Ho appena finito di leggere La Stazione di Jacopo De Michelis: un bel mattone di quasi novecento pagine, che però si è rivelato una lettura sorprendentemente piacevole.

Ammetto che nei primissimi capitoli l’ho trovato un po’ troppo descrittivo per i miei gusti – non amo particolarmente le scritture troppo dettagliate, preferisco che le situazioni emergano dai dialoghi più che dalle lunghe descrizioni. Ma andando avanti, ho percepito un cambio di tono: il racconto è diventato via via più coinvolgente e appassionante.

Il romanzo è ambientato in un luogo iconico: la Stazione Centrale di Milano. Un luogo che porto nel cuore, meta dei miei pellegrinaggi giovanili, che avevo imparato a conoscere ben prima dei vari rimaneggiamenti e abbellimenti degli ultimi anni. All’epoca non conoscevo Milano in auto, ma attraverso le sue linee metropolitane, e la Centrale era la porta principale d’accesso alla città: ci arrivavo in treno, come tanti.

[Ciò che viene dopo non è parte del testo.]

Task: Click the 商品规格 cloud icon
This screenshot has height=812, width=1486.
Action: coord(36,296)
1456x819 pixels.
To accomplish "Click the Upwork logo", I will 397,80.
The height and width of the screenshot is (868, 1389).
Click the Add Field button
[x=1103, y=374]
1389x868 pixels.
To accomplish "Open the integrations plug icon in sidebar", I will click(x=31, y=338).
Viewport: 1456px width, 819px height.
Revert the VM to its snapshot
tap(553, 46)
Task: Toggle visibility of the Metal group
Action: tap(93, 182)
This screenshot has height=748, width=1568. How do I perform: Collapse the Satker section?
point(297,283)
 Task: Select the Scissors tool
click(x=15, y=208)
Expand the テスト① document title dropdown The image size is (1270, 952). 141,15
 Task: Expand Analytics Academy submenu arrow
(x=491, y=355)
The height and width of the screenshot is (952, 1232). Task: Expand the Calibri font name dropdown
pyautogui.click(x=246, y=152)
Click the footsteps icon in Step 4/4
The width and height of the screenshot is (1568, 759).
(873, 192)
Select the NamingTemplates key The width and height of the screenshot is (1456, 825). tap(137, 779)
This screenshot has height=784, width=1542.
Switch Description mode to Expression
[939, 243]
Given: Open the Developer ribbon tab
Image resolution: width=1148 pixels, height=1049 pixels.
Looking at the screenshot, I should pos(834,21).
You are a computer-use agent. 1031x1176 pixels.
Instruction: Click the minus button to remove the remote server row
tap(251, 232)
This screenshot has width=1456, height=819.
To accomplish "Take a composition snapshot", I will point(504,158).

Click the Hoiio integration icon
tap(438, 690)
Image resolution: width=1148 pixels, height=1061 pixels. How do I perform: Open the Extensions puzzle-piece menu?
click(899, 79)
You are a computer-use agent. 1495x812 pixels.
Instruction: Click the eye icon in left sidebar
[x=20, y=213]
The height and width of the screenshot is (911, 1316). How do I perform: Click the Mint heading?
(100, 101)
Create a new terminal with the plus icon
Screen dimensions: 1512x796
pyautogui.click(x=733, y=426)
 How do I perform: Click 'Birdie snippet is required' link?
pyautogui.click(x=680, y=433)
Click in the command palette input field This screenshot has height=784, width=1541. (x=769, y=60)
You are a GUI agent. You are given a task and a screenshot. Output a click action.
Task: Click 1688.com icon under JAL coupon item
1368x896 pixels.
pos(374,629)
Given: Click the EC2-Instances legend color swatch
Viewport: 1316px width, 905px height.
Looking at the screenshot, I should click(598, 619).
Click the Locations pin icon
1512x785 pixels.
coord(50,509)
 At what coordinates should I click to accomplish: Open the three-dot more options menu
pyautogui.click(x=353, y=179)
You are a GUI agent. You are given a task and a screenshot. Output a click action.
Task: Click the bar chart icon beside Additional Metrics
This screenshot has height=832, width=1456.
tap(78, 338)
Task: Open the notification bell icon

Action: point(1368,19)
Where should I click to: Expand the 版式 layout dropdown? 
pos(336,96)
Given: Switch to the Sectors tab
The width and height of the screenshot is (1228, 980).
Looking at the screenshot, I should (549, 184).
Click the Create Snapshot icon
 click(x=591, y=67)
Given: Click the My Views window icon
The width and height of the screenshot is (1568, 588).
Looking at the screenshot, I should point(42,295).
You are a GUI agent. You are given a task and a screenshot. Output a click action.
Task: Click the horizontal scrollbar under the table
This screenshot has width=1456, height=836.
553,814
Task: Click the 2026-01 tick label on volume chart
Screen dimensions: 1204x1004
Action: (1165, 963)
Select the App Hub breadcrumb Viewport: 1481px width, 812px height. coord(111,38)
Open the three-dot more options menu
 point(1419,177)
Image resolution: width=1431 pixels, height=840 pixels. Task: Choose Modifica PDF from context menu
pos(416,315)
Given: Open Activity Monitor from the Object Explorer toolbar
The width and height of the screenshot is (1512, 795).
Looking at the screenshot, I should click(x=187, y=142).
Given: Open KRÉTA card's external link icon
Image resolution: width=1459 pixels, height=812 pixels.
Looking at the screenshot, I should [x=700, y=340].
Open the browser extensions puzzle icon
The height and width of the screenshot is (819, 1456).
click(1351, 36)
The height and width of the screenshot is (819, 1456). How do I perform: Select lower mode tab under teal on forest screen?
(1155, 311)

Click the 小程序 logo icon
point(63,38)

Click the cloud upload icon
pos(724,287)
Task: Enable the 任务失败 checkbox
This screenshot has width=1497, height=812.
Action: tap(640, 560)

Oltre alla trama, ben scritta e costruita con intelligenza, ho apprezzato moltissimo la scoperta di zone poco conosciute della stazione (alcune reali, altre frutto della fantasia dell’autore), che rendono ancora più affascinante questo luogo troppo spesso sottovalutato. La Stazione Centrale, con la sua imponenza e le sue atmosfere, può davvero regalare emozioni a chi sa guardarla con occhi curiosi.

Recentemento ho letto una notizia riguardante l’ipotesi di costruire una nuova stazione, più moderna, capace di gestire il traffico ferroviario crescente di una città come Milano. Un’idea che, da amante della Centrale, mi lascia un po’ l’amaro in bocca. Teniamocela stretta, finché possiamo.

Il libro di De Michelis merita senz’altro di essere letto: un mix riuscito di poliziesco, esoterismo, mistero e storia. Consigliato!